CyanoticWasp's avatar

I don’t want you working on the registers on my store, okay? If I ever have a store, that is.

People need receipts for the transactions that they make. Is Juanita going to give Joe a receipt for his $10 purchase? How can you verify that it’s valid when Joe comes back to the store next week to make a return?

mrrich724's avatar

I think it’s a nice “idea,” but in the end, I don’t think the process would actually save any work. It would just take the burden off of the employee and put it on the customer, which no organization wants.

Ltryptophan's avatar

So what if you could go to the grocery and just pay $800 for your groceries and have all your bills covered. Or someone just rang the door at your house and said here is ten grand….for when you go buy that coke later.

laureth's avatar

The difference you are not seeing, I think, is that Joe and Juanita aren’t having a transaction together, but they are both engaging in commerce with you. If Joe gives his $10 to Juanita, she’d better be giving him $10 worth of poptarts and cola. But she’s not and you are. So while the actual $10 bill may be the same, the thing it represents (value) is different each time.

ragingloli's avatar

Overly complicated. Everyone would have to communicate to each other, in advance, what they want to purchase and how much it costs and make sure that it is actually true, both the intent and the price. Then they must ensure the correct order of purchase. If Joe has given 10 quid to Juanita, he then comes first to you and says “Give me that product for free, a woman will come later and pay for it.” Then it must be confirmed that the product he wants from you is actually the product Joe and Juanita agreed on Joe buying. Then Juanita comes to pay for both her and Joes products and it must be enforced somehow that she actually pays for Joe’s purchase and not just says “I have no Idea what you are talking about, I agreed to no such thing.” and ends up not paying for the Joe, keeping the 10 quid for herself, leaving you with 10 quid short.
Completely unfeasible.

Captain_Fantasy's avatar

They call that micromanagement and it’s not helpful.

lillycoyote's avatar

A business has to keep track of the money going in and the money going out. You can’t track it if it is exchanged outside the actual transaction and trying to keep track of it in the kind of system would not save energy at all, because instead of having one place, one person, the cash register and the cashier processing all transactions, you would have everybody involved in processing transactions. It would be an accounting nightmare. Plus that’s they way money works, the individual $20 and $10 dollar bills are nothing but pieces of paper, it is the “value” that they represent that matters.

Ltryptophan's avatar

Don’t persuade yourselves that I did not already understand that this is silly and incorrect, I just think there is something going on here that might be helpful SOMEHOW, maybe I can’t see it, and maybe someone else could.

El_Cadejo's avatar

You may be good at math sure, but most people, sadly most cashiers, are not. Hell i have a hard enough time getting the proper change my own transaction half the time. I see this causing mass problems and probably a lot of lost money for the store. As far as the whole network idea, while i could work, it would make checking out of a store a retardedly long process.

lillycoyote's avatar

@Ltryptophan How can I avoid persuading myself that this idea is silly and incorrect if the person asking the question acknowledges that it is silly and incorrect? Could you possibly elaborate and clarify your idea so that we too can see the “SOMEHOW” and perhaps the SOMETHING that you see? Obviously we’re not getting it. Can you help us?

Ltryptophan's avatar

I can not help you lillycoyote.

Haleth's avatar

My business professor had a talk with the class that I think illustrates what you’re getting at. He said that when there is more trust between a business and its customers, the end result is a lower cost of doing business and either more profit for the business or more value for the customer. For example, if you’re a regular customer at a grocery store, you may decide that you trust them enough not to need a receipt. A little bit of paper and ink is a very small expense, but you’d be cutting an expense for something that doesn’t have any intrinsic value to either the customer or the business. Or marketing- it’s a lot cheaper to keep an existing customer than it is to bring a new one to your business. If a company knows they have your business, they can spend less money on marketing, and they can either lower costs or raise their profits.

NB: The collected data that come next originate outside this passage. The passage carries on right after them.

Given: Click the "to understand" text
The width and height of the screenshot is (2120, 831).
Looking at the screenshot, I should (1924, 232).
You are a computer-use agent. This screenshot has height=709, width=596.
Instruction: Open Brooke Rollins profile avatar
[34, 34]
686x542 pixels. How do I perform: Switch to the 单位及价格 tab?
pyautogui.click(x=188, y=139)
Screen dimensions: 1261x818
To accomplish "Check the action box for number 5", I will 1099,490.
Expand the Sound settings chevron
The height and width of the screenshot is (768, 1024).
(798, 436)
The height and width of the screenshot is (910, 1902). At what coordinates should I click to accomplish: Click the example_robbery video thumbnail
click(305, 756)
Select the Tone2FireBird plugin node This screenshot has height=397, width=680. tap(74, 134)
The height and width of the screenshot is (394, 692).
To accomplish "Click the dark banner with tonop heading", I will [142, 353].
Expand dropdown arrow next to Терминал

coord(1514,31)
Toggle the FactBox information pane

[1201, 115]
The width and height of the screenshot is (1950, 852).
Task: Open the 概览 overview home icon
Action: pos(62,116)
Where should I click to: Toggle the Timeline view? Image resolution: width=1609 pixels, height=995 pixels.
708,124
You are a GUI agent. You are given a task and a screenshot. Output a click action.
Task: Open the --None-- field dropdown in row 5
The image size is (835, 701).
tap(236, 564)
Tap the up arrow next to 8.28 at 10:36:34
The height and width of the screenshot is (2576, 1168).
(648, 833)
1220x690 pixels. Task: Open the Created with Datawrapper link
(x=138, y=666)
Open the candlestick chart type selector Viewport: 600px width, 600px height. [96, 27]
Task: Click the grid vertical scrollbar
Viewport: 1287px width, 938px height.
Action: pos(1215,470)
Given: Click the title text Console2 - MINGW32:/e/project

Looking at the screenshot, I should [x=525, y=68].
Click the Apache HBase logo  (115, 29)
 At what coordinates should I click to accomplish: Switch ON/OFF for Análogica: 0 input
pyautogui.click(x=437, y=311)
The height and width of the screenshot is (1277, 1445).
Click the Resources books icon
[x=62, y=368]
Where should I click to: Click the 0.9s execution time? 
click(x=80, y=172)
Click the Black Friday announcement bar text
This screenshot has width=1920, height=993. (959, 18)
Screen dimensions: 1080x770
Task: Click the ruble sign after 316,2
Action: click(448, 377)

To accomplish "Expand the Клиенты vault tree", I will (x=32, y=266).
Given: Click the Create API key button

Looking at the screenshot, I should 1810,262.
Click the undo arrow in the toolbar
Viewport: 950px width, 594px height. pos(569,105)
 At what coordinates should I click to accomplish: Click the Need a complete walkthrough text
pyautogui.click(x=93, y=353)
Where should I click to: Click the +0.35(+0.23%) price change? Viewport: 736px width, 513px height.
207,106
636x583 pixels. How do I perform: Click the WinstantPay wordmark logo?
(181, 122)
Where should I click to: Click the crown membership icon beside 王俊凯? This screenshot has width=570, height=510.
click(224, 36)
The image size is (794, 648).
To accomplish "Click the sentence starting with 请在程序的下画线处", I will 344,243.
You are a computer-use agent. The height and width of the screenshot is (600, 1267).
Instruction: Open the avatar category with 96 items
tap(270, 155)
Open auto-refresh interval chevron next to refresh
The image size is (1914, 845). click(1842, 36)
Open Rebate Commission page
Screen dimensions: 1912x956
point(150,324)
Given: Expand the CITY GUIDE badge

This is a pretty simple explanation, but anyway… the value of your idea is that if it worked, it would cut costs for the store. They’d be able to pay you less for doing less work, because you would be passing the work onto the customer. Or, if this way turned out to be quicker, you could process more orders in the same amount of time for the same time, and increase profits. There might be tiny savings from not printing receipts or from using less electricity because you operate the cash register less. The biggest problem with the idea is that you have to enter every transaction, otherwise the management has no idea what people are buying. I’m a retail manager and a big part of my job is using our past sales to predict what people will buy in the future, and decide what we should sell and how much of it. If I don’t get it right, we’ll have too much of something people don’t want and lose money because we can’t sell them. Or we’ll be out of something people do want and again, lose money.

Ltryptophan's avatar

@lillycoyote be more like Haleth. There’s your help.

lillycoyote's avatar

@Ltryptophan I can’t be more like @Haleth. I can only be myself, I can only be who I am. If that isn’t good enough for you, if you want and expect me to be someone or something else then I cannot help you. You cannot help me. We cannot help each other and I guess that is that.

bob_'s avatar

You shouldn’t smoke that, dude.

Haleth's avatar

@lillycoyote But coming up with ideas based on your experience at work is valuable. It was observant of you to think of a part of your job that could be streamlined. Maybe if there was a way to just enter the items people bought so there would be a record, and then still have Bob pass $10 to Juanita at the end of the transaction, it could work!